## Saved entries
◆ ◆ ◆ ◆

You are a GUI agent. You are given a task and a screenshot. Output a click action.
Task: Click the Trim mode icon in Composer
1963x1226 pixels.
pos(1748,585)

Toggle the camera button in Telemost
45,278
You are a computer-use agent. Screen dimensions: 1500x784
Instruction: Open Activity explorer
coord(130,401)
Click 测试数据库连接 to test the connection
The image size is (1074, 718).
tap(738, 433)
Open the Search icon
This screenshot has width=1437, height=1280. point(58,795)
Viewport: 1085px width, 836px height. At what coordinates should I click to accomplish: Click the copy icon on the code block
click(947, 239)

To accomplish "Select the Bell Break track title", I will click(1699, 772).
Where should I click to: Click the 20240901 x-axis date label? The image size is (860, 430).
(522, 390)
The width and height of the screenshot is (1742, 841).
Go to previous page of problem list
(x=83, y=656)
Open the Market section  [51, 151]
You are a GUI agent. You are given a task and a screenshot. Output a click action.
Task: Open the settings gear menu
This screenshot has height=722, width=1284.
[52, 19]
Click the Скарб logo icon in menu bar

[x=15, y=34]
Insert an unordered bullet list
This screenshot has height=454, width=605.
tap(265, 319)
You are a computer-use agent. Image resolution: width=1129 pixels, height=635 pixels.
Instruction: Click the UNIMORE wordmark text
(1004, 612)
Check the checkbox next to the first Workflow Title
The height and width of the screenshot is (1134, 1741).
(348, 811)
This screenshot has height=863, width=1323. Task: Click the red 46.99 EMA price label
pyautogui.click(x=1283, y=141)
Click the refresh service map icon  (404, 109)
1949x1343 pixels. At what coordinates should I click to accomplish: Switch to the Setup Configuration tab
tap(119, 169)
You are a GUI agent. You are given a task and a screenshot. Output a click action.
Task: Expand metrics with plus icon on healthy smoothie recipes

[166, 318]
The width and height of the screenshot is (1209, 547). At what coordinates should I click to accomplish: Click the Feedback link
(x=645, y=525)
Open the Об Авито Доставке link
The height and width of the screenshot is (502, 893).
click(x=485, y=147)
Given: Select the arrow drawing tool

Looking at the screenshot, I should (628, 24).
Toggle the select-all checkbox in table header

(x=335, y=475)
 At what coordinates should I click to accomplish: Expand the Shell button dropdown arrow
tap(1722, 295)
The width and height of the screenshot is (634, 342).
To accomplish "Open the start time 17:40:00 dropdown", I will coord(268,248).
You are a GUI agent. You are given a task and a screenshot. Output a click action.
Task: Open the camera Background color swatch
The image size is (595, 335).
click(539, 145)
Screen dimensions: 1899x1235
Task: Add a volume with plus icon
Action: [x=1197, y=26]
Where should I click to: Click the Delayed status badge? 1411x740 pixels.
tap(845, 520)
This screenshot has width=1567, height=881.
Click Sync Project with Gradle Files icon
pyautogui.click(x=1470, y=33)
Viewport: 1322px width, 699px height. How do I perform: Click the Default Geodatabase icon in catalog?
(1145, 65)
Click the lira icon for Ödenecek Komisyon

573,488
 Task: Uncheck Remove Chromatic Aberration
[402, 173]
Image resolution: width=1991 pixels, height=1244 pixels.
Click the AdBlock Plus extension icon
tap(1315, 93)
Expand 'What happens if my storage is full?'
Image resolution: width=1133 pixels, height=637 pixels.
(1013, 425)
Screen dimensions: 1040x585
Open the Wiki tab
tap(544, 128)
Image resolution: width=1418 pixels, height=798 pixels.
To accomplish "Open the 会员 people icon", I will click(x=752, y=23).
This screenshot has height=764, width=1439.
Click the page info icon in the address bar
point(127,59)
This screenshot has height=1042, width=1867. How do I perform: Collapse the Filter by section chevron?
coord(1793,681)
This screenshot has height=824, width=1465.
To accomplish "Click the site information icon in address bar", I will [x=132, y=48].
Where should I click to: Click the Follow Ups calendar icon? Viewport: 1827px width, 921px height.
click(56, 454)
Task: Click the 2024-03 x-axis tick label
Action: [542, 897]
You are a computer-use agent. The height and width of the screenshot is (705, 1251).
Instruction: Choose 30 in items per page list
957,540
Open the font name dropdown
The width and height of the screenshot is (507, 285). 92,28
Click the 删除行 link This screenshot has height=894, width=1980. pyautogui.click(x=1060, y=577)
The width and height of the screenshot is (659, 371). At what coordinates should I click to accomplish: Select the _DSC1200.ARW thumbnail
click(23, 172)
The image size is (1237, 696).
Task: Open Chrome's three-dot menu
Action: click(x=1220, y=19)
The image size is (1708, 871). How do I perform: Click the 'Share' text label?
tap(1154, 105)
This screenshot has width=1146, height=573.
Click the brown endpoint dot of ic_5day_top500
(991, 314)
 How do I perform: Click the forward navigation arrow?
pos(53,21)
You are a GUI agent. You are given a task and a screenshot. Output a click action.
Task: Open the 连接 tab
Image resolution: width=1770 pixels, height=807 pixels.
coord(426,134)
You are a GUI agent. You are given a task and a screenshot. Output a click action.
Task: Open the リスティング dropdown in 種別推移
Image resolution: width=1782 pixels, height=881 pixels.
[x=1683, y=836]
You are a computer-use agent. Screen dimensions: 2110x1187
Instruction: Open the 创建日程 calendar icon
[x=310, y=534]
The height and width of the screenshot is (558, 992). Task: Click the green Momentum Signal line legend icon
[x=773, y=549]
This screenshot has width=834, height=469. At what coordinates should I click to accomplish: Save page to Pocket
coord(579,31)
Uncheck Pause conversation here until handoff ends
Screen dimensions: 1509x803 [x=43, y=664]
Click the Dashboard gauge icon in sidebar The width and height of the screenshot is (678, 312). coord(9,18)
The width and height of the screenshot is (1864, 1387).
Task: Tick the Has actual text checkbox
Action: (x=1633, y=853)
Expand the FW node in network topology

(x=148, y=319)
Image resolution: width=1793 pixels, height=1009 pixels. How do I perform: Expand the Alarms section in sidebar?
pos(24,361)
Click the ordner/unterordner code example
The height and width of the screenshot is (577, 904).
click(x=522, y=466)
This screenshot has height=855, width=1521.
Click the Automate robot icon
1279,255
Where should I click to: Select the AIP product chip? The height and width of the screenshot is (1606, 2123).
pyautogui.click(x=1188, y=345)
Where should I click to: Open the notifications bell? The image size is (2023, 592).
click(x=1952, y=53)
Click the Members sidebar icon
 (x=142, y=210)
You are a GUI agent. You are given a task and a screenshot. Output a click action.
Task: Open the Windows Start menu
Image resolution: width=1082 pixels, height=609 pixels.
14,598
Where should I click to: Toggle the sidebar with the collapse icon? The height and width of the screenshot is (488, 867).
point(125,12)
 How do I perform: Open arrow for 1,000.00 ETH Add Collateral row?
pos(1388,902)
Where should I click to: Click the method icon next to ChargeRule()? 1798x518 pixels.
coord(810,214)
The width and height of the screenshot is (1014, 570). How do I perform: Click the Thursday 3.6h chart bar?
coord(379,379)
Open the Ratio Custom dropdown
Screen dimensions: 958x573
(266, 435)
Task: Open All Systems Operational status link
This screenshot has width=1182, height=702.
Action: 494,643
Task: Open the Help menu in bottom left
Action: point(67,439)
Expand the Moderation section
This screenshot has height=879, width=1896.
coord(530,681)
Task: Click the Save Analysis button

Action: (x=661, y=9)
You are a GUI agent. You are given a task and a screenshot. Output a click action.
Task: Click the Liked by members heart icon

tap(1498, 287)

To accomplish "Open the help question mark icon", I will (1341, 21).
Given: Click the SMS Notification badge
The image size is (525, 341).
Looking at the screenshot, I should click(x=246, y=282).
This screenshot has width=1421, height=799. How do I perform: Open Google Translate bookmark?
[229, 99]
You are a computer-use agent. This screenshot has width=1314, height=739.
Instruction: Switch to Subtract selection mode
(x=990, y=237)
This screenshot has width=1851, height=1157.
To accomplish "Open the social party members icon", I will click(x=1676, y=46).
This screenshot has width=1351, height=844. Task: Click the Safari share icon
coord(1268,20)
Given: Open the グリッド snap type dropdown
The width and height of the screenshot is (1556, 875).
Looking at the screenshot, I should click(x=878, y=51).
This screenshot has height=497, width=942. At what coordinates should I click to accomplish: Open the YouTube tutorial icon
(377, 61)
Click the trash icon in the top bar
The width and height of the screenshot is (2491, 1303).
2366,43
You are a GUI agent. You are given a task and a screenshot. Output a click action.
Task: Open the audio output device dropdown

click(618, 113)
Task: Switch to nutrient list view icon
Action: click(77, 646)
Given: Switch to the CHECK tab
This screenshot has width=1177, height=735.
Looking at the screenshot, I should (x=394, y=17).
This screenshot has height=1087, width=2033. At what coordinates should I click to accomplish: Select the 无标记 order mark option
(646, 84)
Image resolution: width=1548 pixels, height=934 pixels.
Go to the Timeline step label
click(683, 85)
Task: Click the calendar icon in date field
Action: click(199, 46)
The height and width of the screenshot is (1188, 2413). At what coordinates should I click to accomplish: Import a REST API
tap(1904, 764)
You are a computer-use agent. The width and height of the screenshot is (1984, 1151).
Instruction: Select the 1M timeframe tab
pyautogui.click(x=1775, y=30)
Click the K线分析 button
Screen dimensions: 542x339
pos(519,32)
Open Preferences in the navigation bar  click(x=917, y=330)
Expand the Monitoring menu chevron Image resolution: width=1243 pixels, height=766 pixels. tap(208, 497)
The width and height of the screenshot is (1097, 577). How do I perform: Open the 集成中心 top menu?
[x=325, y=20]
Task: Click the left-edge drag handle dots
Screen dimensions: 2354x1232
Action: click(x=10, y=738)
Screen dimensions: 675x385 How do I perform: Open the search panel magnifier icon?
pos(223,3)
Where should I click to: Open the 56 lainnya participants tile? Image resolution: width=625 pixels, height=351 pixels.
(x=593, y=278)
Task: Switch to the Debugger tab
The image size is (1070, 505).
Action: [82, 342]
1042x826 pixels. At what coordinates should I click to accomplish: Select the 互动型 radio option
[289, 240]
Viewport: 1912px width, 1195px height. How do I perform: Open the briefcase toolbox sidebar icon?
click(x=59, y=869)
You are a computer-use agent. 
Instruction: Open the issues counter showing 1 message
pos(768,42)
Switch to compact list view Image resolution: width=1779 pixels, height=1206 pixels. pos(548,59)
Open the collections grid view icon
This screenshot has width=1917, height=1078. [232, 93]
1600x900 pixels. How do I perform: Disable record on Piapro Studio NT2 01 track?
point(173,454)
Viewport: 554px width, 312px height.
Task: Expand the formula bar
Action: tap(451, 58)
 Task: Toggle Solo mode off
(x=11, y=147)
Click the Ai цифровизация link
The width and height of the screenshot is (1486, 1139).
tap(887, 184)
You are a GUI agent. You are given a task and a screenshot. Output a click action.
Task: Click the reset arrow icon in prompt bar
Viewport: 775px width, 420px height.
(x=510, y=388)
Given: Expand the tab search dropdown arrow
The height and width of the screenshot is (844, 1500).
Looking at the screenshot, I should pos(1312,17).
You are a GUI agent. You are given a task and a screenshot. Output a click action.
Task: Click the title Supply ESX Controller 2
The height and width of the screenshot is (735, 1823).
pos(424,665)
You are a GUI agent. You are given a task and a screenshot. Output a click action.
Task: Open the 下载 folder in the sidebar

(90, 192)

◆ ◆ ◆ ◆

## Required work
Using the data above, repeat exactly the lines that begin at the line with "Click the 删除行" and end at the line with "Task: Open the リスティング dropdown in 種別推移", both ends included.

## Solution to this task
Click the 删除行 link This screenshot has height=894, width=1980. pyautogui.click(x=1060, y=577)
The width and height of the screenshot is (659, 371). At what coordinates should I click to accomplish: Select the _DSC1200.ARW thumbnail
click(23, 172)
The image size is (1237, 696).
Task: Open Chrome's three-dot menu
Action: click(x=1220, y=19)
The image size is (1708, 871). How do I perform: Click the 'Share' text label?
tap(1154, 105)
This screenshot has width=1146, height=573.
Click the brown endpoint dot of ic_5day_top500
(991, 314)
 How do I perform: Click the forward navigation arrow?
pos(53,21)
You are a GUI agent. You are given a task and a screenshot. Output a click action.
Task: Open the 连接 tab
Image resolution: width=1770 pixels, height=807 pixels.
coord(426,134)
You are a GUI agent. You are given a task and a screenshot. Output a click action.
Task: Open the リスティング dropdown in 種別推移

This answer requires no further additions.